- Brent crude futures rose 35 cents, or 0.8%, to $41.86 a barrel by 0446 GMT. U.S. West Texas Intermediate (WTI) crude futures climbed 38 cents, or 1%, to $39.22 a barrel.
MELBOURNE/TOKYO: Oil prices rose around 1% on Friday, adding to gains in the previous session, after OPEC producers and allies promised to meet commitments on cutting supply and two major oil traders said demand was recovering well.
Brent crude futures rose 35 cents, or 0.8%, to $41.86 a barrel by 0446 GMT. U.S. West Texas Intermediate (WTI) crude futures climbed 38 cents, or 1%, to $39.22 a barrel.

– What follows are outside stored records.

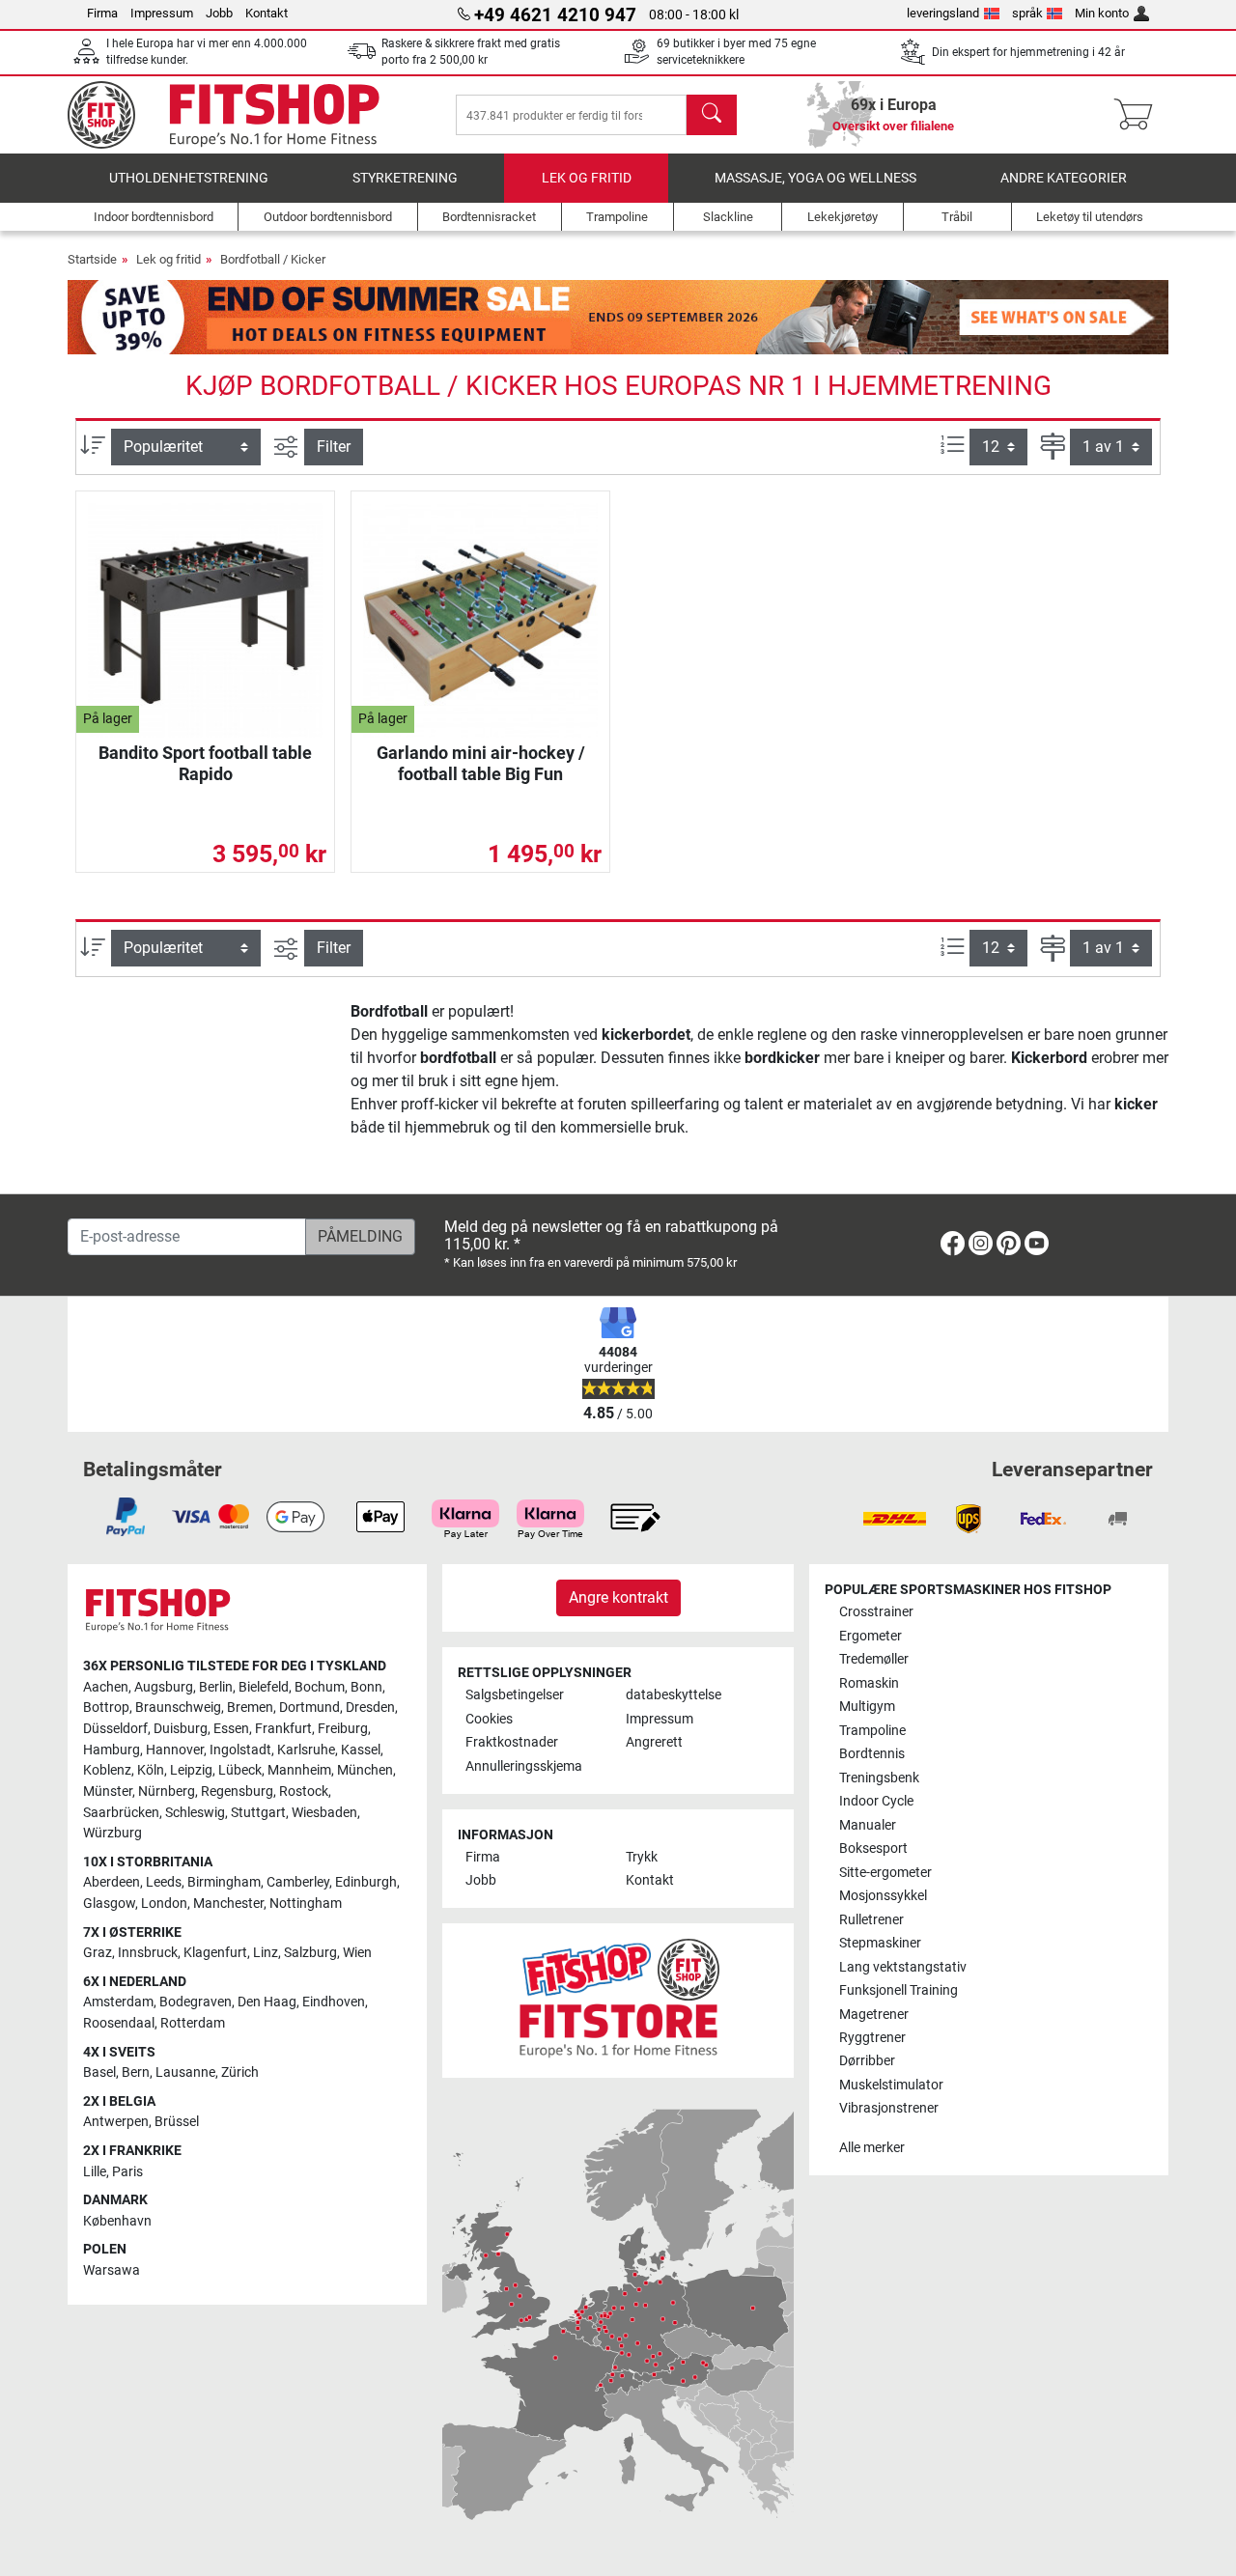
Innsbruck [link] (148, 1953)
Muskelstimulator (891, 2085)
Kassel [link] (360, 1750)
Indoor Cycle (876, 1801)
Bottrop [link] (106, 1707)
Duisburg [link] (181, 1729)
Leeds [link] (164, 1882)
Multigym (867, 1706)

Both contracts rose around 2% on Thursday and are heading for weekly gains of 8%.
Plans by Iraq and Kazakhstan to make up for overproduction in May on their supply cut commitments supported the market. The promises came out of a meeting by a panel monitoring compliance by the Organization of Petroleum Exporting Countries and its allies, a grouping called OPEC+.
If the laggard producers do compensate over the next three months for their overproduction, that will effectively take extra barrels out of the market, even if OPEC+ does not extend its record 9.7 million barrels per day supply cut beyond July.
Near-term optimism around those make-up supply cuts easing pressure on storage helped tip Brent into ‘backwardation’ on Thursday for the first time since early March, with the August contract rising to 9 cents above September LCOc1-LCOc2 on Friday.
Backwardation occurs when near-term contracts are trading at higher prices than outer months, due to abnormal circumstances. Normally oil futures trade in ‘contango’, with the outer months at higher prices, reflecting the cost of holding oil.
Fears about dwindling storage capacity had sent the market into steep contango, as wide as $5, as coronavirus lockdowns hit demand and Saudi Arabia and Russia glutted the market with crude in April.
“The supply cuts that they’ve (OPEC+) implemented and with other members like Iraq proposing to make up for the lack of adherence to the agreement in May and June does tighten up the market in the shorter term,” said ANZ senior commodity strategist Daniel Hynes.
“But it’s not a strong signal of a wholesale shift in the medium term outlook in the market.”
Comments from global oil traders Vitol and Trafigura on a rebound in oil demand in June, reported by Bloomberg, also buoyed the market, ANZ said.
Traders shrugged off another build in U.S. crude inventories to a new record. Crude stocks rose by 1.2 million barrels last week to 539.3 million barrels, compared with expectations from a Reuters poll for a decline of 152,000 barrels.